> _EXCERPTED PASSAGE_
* * *
(PS the Scala code I posted is a poor way to do it -- it would
materialize the entire cartesian product in memory. You can use
.iterator or .view to fix that.)

Ah, so you want sum of distances between successive points.

val points: List[(Double,Double)] = ...
points.sliding(2).map { case List(p1,p2) => distance(p1,p2) }.sum

If you import org.apache.spark.mllib.rdd.RDDFunctions._ you should
have access to something similar in Spark over an RDD. It gives you a
sliding() function that produces Arrays of sequential elements.

Note that RDDs don't really guarantee anything about ordering though,
so this only makes sense if you've already sorted some upstream RDD by
a timestamp or sequence number.
* * *
> _PROMPT 1_
In the Scala and Spark passage, what does the sliding() function produce?
> _PROMPT 2_
Extend the Scala and Spark passage past its final sentence.
Nothing in the listing is needed here.

> _DATA BLOCK_
* * *
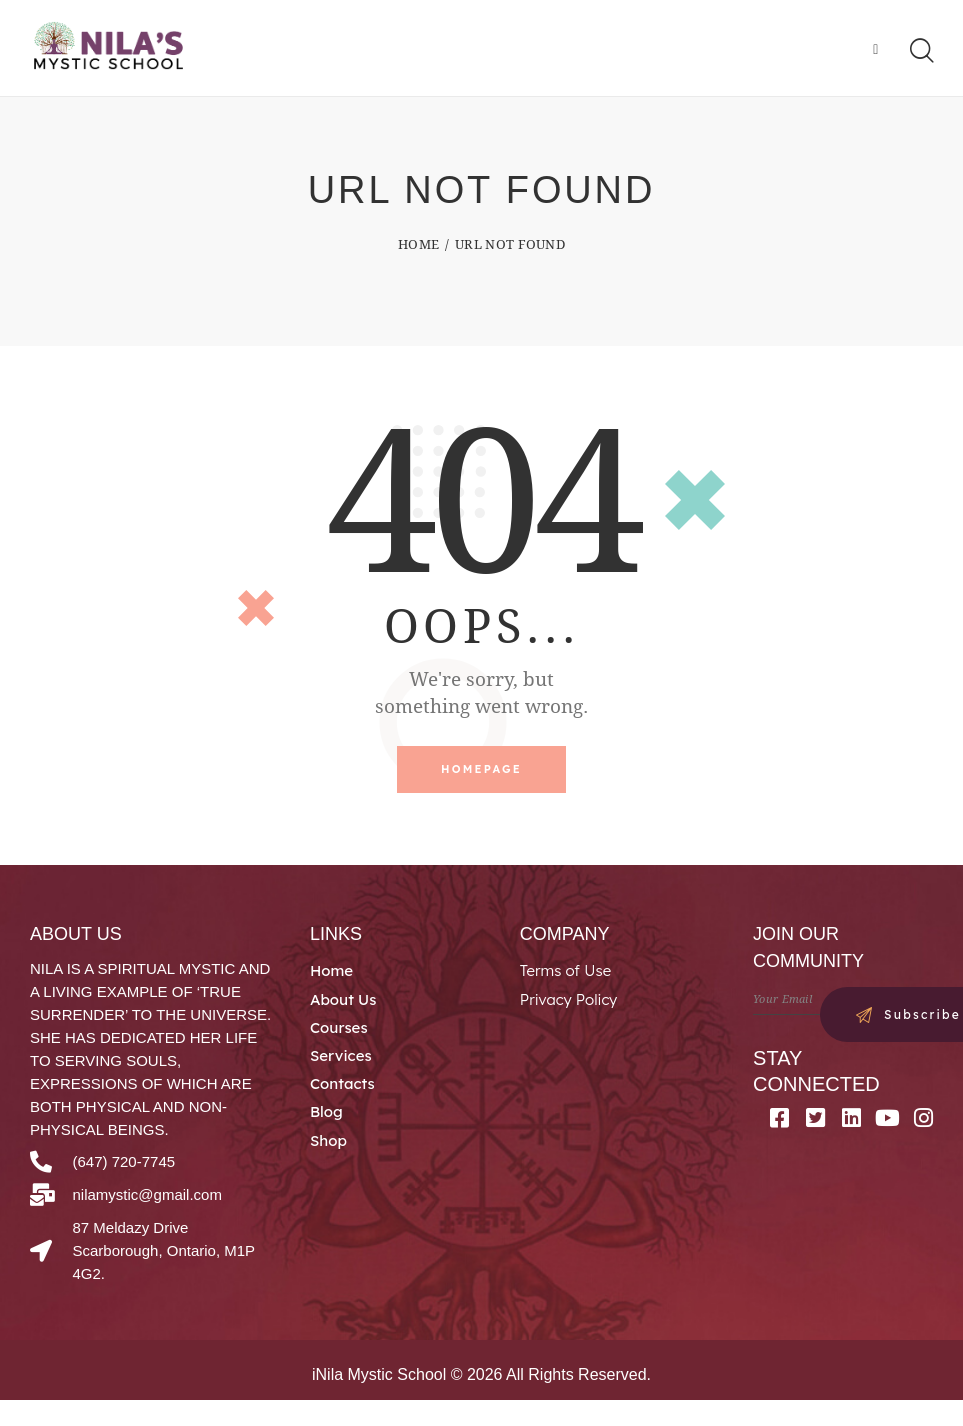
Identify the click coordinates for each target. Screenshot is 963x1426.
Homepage (481, 772)
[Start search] (920, 52)
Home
* * *
> _EXPECTED ANSWER 1_
Arrays of sequential elements.

> _EXPECTED ANSWER 2_
On Mon, Jan 26, 2015 at 1:21 AM, Steve Nunez <snu...@hortonworks.com> wrote:
> Not combinations, linear distances, e.g., given: List[ (x1,y1), (x2,y2),
> (x3,y3) ], compute the sum of:
>
> distance (x1,y2) and (x2,y2) and
> distance (x2,y2) and (x3,y3)
>
> Imagine that the list of coordinate point comes from a GPS and describes a
> trip.
>
> - Steve
>
> From: Joseph Lust <jl...@mc10inc.com>
> Date: Sunday, January 25, 2015 at 17:17
> To: Steve Nunez <snu...@hortonworks.com>, "user@spark.apache.org"
> <user@spark.apache.org>
> Subject: Re: Pairwise Processing of a List
>
> So you’ve got a point A and you want the sum of distances between it and all
> other points? Or am I misunderstanding you?
>
> // target point, can be Broadcast global sent to all workers
> val tarPt = (10,20)
> val pts = Seq((2,2),(3,3),(2,3),(10,2))
> val rdd= sc.parallelize(pts)
> rdd.map( pt => Math.sqrt( Math.pow(tarPt._1 - pt._1,2) + Math.pow(tarPt._2 -
> pt._2,2)) ).reduce( (d1,d2) => d1+d2)
>
> -Joe
>
> From: Steve Nunez <snu...@hortonworks.com>
> Date: Sunday, January 25, 2015 at 7:32 PM
> To: "user@spark.apache.org" <user@spark.apache.org>
> Subject: Pairwise Processing of a List
>
> Spark Experts,
>
> I’ve got a list of points: List[(Float, Float)]) that represent (x,y)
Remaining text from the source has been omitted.